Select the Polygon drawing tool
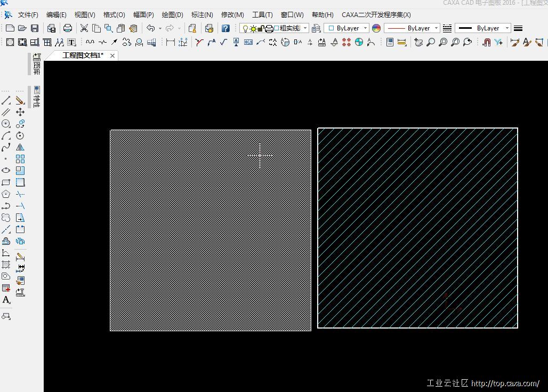The width and height of the screenshot is (548, 392). coord(6,194)
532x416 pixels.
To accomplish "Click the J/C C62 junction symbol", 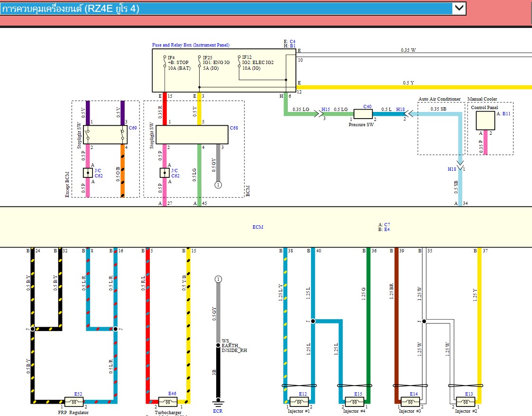I will pyautogui.click(x=88, y=173).
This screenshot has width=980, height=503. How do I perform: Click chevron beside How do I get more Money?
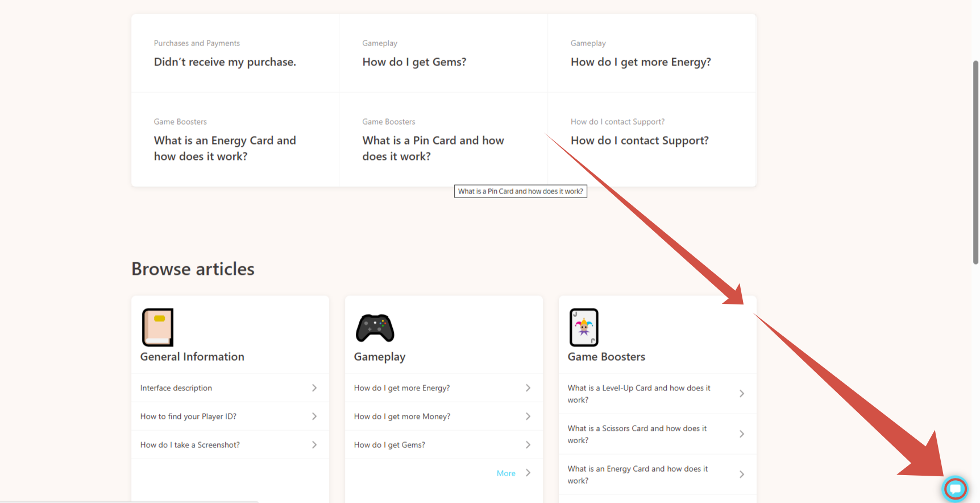(528, 417)
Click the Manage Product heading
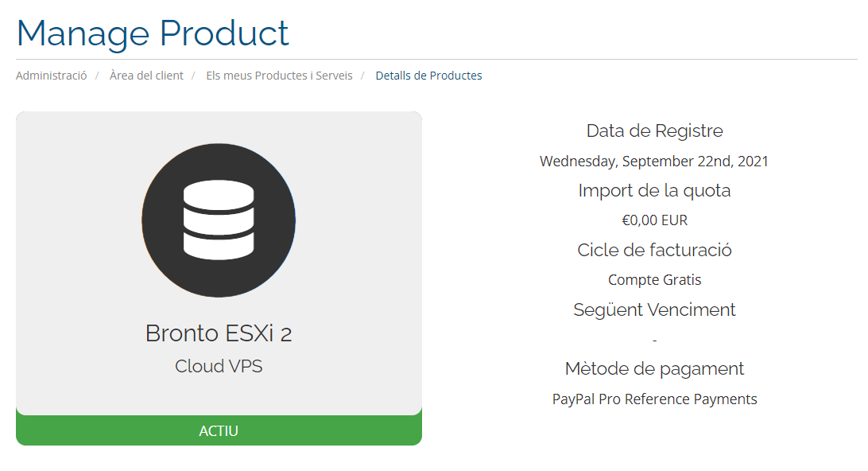Image resolution: width=868 pixels, height=471 pixels. click(x=153, y=33)
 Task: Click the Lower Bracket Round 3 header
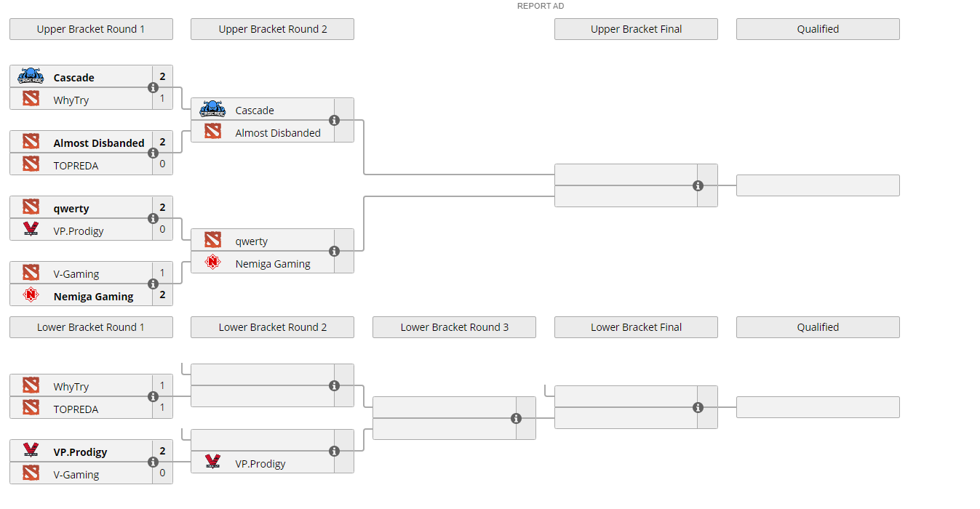click(x=454, y=327)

────────────────────────────────────────

-- EXERCISE REQUIREMENTS --
Without the pictures, reproduce each line from the one containing "This screenshot has" through the last line of the material above, both of those lines included.

-- RESPONSE --
This screenshot has width=980, height=503. How do I perform: Click chevron beside How do I get more Money?
(528, 417)
Click the Manage Product heading
Image resolution: width=868 pixels, height=471 pixels. click(x=153, y=33)
 Task: Click the Lower Bracket Round 3 header
click(x=454, y=327)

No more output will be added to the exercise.